Let Parliament pick presidential candidates, then the public votes

Unlike in the past, when it was less onerous to find a potential candidate for an appointed presidency, a candidate for the current elected post would be more difficult to find.

His quality of being apolitical and a strong unifying figure, able to win the support of citizens, must be above all.

One of the proposals for minority representation is a rotational system, in which only members of one community can contest in each election.

Rotation has to take into account the racial composition of the population in percentage terms, and it may not be prudent to alter aspects of the presidency simply to accommodate another race.

Hence, to minimise any contention, the idea of going back to having Parliament decide who should take up the highest office in the land is a very good one ("'Restore former system of Parliament appointing president'"; May 7).

This will enable Members of Parliament, as representatives of the people, to look into the issue closely.

All our appointed presidents, although they came from a political party, discharged their duties impartially while in office.

Perhaps there should be a hybrid appoint-elect system.
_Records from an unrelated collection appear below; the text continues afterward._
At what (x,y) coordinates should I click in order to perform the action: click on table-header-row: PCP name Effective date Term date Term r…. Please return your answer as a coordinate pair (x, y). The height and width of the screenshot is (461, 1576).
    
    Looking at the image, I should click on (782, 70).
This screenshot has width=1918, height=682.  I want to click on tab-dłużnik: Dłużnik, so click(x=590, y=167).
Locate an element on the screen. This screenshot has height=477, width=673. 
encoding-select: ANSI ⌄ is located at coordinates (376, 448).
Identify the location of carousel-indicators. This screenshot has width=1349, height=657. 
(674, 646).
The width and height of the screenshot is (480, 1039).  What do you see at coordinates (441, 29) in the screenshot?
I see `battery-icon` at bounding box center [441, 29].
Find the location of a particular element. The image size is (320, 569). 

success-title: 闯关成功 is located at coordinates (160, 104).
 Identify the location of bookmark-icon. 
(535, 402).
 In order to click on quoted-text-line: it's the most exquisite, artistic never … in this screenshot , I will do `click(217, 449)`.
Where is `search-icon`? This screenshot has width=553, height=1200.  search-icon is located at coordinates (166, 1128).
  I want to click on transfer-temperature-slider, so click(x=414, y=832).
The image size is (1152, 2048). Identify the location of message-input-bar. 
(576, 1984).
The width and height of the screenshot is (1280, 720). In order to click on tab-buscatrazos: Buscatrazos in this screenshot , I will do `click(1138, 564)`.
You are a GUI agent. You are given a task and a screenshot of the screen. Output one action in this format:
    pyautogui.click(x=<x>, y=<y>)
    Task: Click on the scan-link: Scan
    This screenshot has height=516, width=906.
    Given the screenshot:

Instead of simply appointing a president, Parliament can scrutinise and select a few potential candidates to stand for election, to be voted in by the public.

In this way, the electorate will have a better slate of candidates.

Hence, in any referendum on the proposals ("Let Singaporeans vote on changes to elected presidency" by Mr S. Nallakaruppan; May 11), an option in which Parliament submits a selection of candidates for a presidential election should be included.